PROVIDENCE — Dave Richardson says that brewing beer is a science. It’s hard to argue with him. He has the degree to prove it.
Richardson, the brewmaster at Gardner Ale House, in Gardner, Mass., is a graduate of the brewing science and brewery engineering program at the University of California, Davis. It’s like a master’s degree in making beer, says Richardson, who majored in environmental science at the University of Vermont.
“I can relate so much of science — microbiology and chemistry — to brewing,” Richardson said on Saturday at the Great International Beer Festival in Providence, a tasting competition and showcase of beers from around the world.
Richardson knows what he’s talking about. Eight of his beers took first, second or third place medals in the competition, and people lined up in front of his booth to get a taste of one of his unfiltered brews.
The beer festival, now in its 21st year, featured 85 brewers and 260 beers. Most of the brewers were from the Northeast but some came from as far away as California and Oregon. There was a strong Rhode Island contingent that included Providence’s Trinity Brewhouse, Pawtucket’s Foolproof Brewing Company and Cranston’s Brutopia Brewer & Kitchen.

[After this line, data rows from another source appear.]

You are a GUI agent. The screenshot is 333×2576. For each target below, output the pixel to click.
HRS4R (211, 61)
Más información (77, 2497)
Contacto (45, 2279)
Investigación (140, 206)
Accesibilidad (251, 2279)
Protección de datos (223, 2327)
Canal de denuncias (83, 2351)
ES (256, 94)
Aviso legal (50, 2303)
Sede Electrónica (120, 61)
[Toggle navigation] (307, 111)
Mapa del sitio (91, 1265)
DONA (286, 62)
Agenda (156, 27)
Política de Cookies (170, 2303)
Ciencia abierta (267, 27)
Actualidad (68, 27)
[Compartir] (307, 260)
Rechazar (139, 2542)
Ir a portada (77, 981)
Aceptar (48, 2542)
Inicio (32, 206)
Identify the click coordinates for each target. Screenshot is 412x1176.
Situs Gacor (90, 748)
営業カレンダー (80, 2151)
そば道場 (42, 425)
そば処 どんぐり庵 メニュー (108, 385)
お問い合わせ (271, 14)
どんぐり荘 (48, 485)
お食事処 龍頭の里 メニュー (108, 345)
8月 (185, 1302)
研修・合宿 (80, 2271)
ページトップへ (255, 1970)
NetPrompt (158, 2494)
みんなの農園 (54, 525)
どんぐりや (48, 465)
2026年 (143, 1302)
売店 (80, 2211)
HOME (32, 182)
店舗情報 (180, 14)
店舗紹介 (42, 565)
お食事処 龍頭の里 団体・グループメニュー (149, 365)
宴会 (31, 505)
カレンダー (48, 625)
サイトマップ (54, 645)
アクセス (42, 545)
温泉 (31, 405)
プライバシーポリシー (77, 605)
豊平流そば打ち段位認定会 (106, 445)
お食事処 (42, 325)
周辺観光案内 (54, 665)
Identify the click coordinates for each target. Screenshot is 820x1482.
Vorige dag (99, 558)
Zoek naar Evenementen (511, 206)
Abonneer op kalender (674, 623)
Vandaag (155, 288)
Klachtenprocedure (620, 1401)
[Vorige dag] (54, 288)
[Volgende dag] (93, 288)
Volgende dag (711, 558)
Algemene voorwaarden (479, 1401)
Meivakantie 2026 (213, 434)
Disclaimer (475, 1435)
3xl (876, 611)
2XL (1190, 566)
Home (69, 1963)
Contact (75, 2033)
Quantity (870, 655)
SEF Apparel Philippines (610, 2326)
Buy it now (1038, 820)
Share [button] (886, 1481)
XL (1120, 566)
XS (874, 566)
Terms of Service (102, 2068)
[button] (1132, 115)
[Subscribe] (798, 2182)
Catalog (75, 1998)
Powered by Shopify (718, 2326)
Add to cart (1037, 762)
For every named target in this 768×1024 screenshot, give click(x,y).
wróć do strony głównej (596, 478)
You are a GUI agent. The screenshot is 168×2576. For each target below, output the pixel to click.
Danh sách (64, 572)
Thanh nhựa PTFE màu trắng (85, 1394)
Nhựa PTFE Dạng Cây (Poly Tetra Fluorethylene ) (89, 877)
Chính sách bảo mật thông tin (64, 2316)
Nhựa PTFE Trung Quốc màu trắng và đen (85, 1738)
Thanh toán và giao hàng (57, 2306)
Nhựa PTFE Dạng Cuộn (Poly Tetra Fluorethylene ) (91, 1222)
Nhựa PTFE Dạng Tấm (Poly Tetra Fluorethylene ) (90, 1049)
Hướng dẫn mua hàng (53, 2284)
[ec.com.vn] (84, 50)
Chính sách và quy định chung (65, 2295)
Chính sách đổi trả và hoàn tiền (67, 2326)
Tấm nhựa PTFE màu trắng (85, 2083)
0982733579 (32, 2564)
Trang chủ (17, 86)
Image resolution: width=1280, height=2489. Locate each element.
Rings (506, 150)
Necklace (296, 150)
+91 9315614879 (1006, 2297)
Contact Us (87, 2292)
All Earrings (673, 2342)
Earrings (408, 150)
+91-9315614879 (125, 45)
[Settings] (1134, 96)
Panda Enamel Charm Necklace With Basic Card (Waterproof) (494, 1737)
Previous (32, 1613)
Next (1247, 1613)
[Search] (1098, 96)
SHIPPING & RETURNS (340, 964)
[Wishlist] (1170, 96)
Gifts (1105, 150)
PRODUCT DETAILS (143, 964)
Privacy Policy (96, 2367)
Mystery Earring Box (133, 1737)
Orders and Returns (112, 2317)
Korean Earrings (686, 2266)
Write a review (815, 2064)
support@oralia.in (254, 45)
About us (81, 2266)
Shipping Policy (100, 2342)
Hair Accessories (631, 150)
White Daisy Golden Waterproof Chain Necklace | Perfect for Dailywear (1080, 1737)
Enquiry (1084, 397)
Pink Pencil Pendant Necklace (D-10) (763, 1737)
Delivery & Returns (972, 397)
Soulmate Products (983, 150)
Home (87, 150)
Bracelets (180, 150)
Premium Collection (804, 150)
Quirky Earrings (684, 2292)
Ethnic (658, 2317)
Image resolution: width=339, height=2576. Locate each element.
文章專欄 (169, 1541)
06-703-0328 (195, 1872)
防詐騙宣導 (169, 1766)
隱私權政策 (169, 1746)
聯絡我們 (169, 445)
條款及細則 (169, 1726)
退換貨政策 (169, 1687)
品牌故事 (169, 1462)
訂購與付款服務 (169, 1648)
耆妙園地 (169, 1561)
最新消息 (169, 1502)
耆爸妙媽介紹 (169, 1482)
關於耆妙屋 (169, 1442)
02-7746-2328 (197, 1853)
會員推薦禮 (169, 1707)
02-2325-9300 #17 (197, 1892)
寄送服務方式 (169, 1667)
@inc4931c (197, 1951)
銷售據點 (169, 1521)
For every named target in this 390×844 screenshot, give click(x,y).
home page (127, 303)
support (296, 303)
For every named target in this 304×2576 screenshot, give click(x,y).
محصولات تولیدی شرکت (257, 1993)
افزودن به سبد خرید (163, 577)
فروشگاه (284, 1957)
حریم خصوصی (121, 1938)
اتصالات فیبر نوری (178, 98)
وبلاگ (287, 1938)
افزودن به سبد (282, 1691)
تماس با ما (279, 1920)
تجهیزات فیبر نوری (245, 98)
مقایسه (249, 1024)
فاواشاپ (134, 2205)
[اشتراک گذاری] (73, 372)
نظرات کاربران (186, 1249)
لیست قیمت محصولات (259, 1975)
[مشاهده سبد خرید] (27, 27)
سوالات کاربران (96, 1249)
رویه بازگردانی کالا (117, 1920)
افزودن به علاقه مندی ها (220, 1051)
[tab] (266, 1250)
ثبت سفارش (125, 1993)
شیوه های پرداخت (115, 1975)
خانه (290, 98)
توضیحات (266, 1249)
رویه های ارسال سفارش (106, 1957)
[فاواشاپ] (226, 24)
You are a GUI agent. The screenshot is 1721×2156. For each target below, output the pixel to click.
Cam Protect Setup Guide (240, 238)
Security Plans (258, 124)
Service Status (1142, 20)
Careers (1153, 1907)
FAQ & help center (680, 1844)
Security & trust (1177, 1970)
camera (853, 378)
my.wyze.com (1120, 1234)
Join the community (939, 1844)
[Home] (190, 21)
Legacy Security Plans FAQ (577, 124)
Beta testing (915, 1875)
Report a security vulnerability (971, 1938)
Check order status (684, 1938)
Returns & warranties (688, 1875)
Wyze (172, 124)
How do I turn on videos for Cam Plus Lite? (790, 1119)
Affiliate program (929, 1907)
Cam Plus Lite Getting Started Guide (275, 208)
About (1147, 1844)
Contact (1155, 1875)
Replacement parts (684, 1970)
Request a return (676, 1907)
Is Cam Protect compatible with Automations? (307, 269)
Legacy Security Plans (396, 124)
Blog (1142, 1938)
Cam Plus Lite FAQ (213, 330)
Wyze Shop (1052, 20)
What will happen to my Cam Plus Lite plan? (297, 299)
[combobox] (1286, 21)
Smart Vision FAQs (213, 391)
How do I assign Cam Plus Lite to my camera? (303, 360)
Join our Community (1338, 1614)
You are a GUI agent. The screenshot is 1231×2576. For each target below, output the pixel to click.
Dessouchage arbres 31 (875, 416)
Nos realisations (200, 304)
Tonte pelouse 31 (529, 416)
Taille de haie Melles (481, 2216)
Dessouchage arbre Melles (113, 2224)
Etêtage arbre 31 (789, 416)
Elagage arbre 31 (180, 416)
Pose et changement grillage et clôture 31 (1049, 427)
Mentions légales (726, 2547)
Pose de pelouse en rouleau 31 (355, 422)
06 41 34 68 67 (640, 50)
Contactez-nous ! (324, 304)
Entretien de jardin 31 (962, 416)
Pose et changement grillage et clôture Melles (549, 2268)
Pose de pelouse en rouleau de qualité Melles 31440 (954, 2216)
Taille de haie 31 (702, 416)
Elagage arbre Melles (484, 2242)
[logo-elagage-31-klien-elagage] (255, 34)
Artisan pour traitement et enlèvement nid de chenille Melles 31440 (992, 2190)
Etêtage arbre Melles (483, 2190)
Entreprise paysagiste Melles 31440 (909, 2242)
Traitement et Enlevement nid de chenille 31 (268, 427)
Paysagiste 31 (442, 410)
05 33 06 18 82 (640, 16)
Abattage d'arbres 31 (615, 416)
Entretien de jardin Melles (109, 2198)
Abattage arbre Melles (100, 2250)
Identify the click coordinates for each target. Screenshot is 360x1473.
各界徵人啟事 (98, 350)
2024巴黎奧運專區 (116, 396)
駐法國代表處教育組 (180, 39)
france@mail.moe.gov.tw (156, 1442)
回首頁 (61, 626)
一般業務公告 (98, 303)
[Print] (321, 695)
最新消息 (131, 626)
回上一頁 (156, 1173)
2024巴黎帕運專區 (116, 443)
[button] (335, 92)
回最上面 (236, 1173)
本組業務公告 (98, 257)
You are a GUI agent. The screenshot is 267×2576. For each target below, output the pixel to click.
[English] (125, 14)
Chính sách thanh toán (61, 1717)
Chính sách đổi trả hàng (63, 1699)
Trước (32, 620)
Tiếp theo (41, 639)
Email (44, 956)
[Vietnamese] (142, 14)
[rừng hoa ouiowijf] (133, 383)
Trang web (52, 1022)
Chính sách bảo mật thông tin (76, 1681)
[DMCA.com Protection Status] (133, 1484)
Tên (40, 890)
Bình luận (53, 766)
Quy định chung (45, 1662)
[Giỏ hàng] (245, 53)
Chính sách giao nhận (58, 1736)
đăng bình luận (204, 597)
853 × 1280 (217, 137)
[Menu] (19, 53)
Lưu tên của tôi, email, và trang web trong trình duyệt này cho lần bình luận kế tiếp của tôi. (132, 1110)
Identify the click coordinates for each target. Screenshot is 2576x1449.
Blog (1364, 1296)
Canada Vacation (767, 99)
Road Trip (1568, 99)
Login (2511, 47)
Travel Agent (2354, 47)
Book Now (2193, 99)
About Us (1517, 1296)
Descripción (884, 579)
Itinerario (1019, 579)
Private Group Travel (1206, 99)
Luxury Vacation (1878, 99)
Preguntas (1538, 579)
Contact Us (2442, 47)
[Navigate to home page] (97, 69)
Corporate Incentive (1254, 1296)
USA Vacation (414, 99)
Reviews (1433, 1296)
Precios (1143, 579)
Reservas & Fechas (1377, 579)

People paid $52 a ticket to get into the event at the Rhode Island Convention Center, where they could sample as much beer as they wanted. Proceeds benefit the Rhode Island Community Food Bank and other nonprofits.
The centerpiece of the day was the competition, which had some 720 entries in dozens of categories. There were wheat beers, including weizenbocks and dunkelweizens, fruit and spice beers, gluten-free beers, porters, stouts and lagers and a host of so-called “strong” beers, such as doublebocks, eisbocks, scotch ales and barleywines.
There were 80 beers alone in the IPA category.